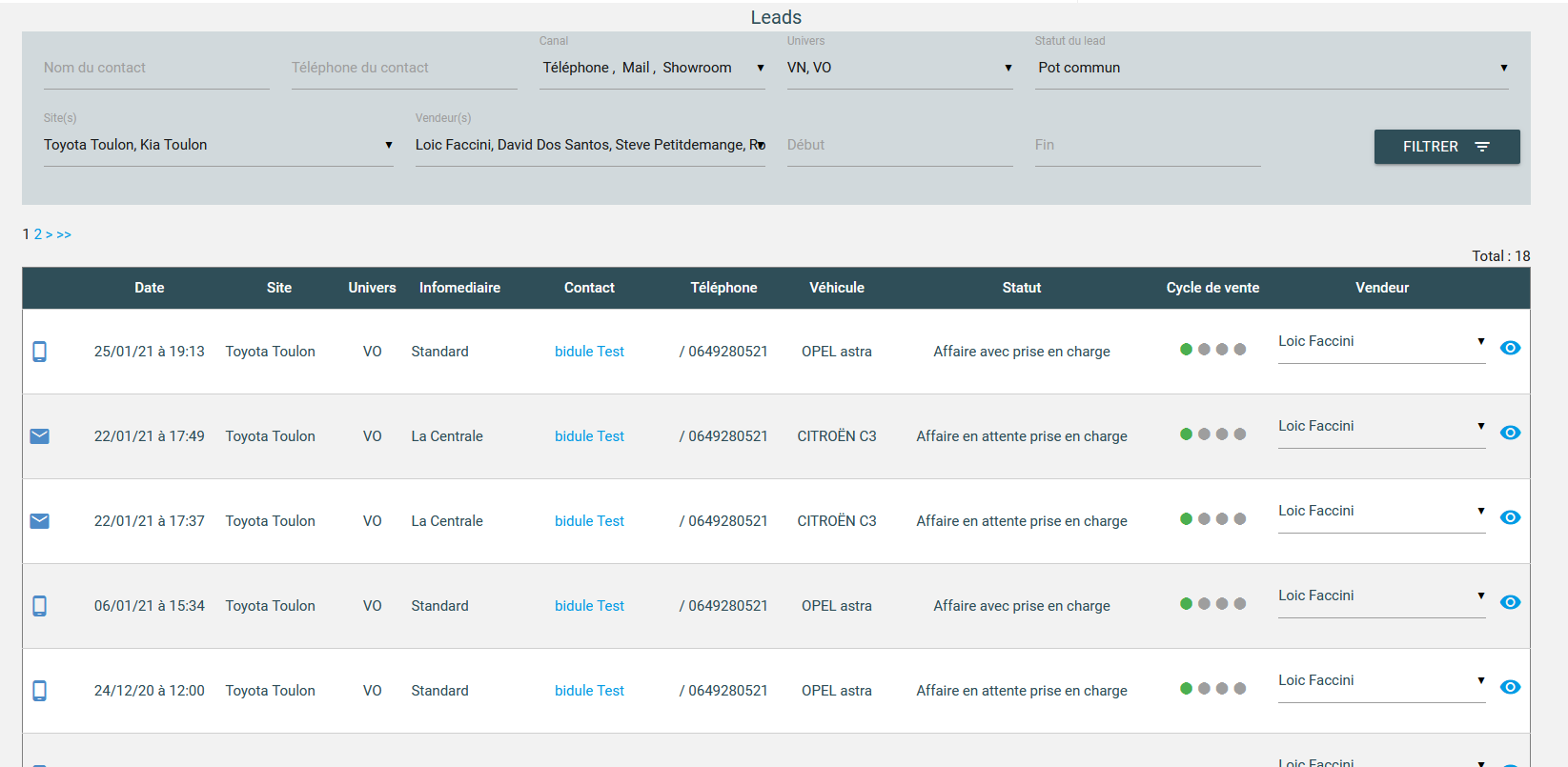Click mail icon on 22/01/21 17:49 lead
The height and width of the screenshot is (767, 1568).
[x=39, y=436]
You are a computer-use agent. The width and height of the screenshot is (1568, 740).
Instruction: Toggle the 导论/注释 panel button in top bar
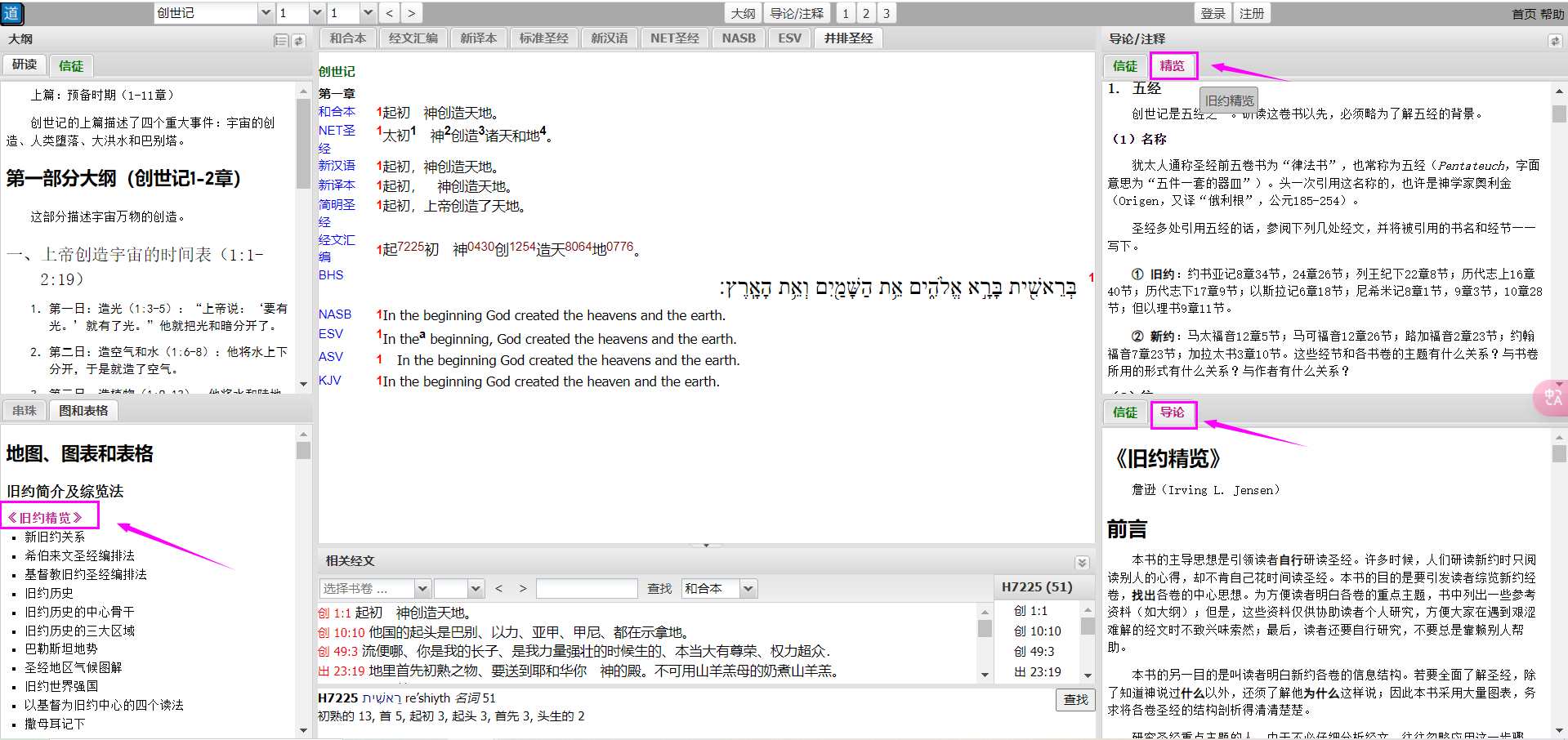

---

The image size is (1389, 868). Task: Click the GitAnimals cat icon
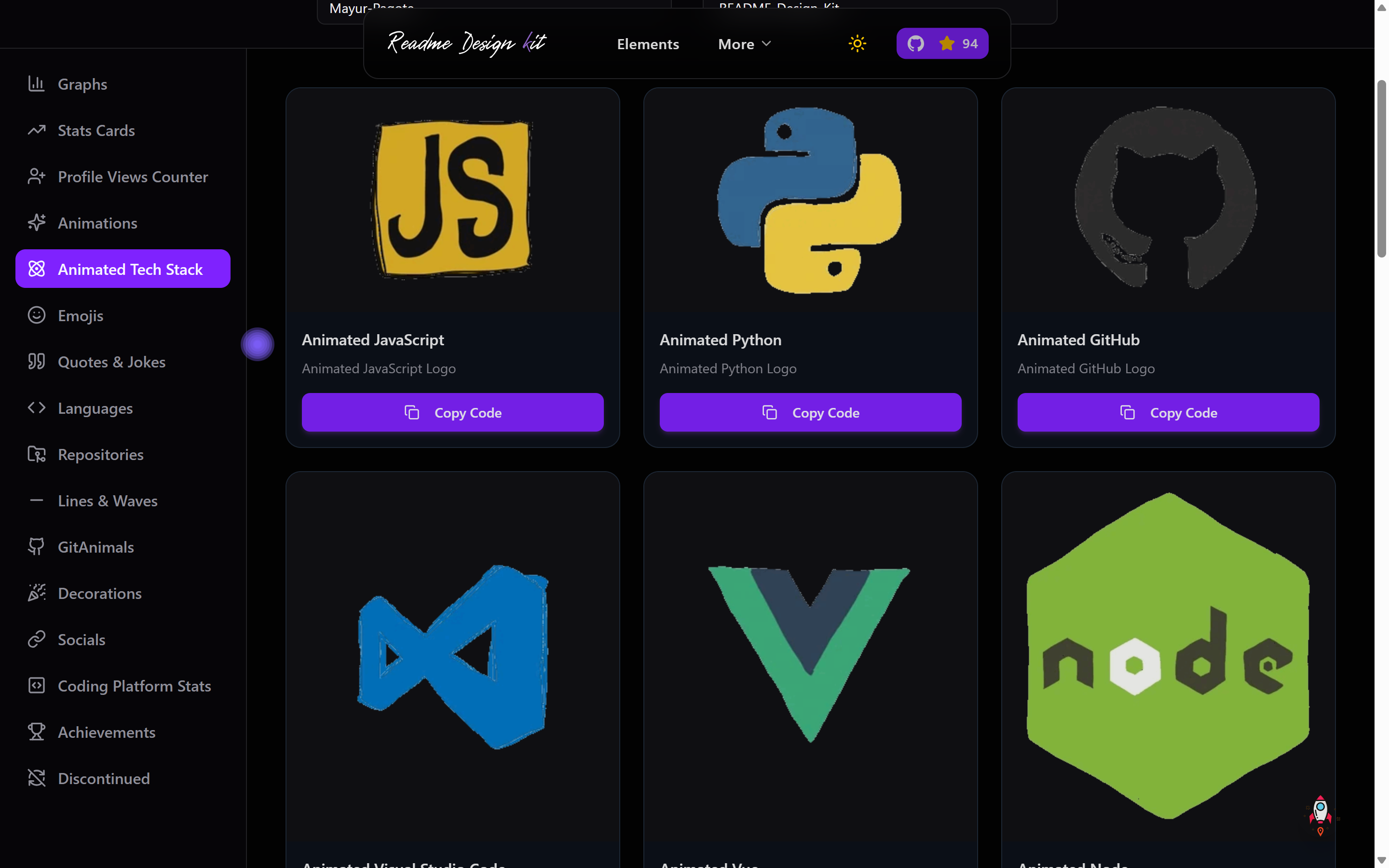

--

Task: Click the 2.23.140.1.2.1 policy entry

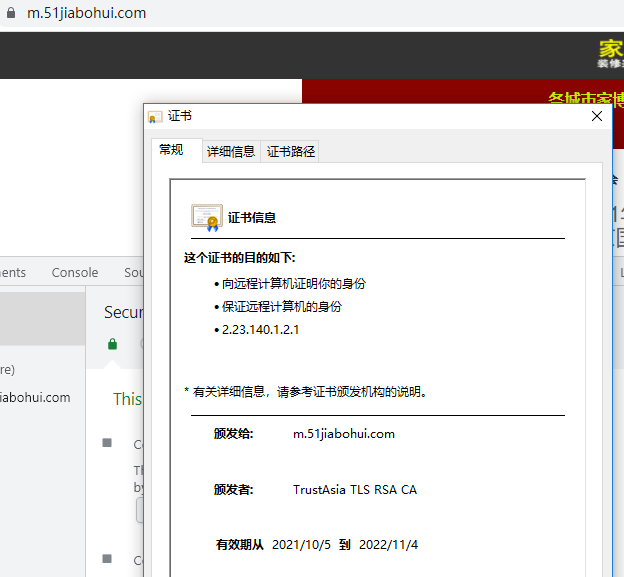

> **Exercise aim**: Echo the part of the rows that opens with the line containing "You are a computer-use" and closes with the line containing "Instruction: Toggle the", inclusive.

> **Answer in full**:
You are a computer-use agent. The width and height of the screenshot is (1568, 740).
Instruction: Toggle the 导论/注释 panel button in top bar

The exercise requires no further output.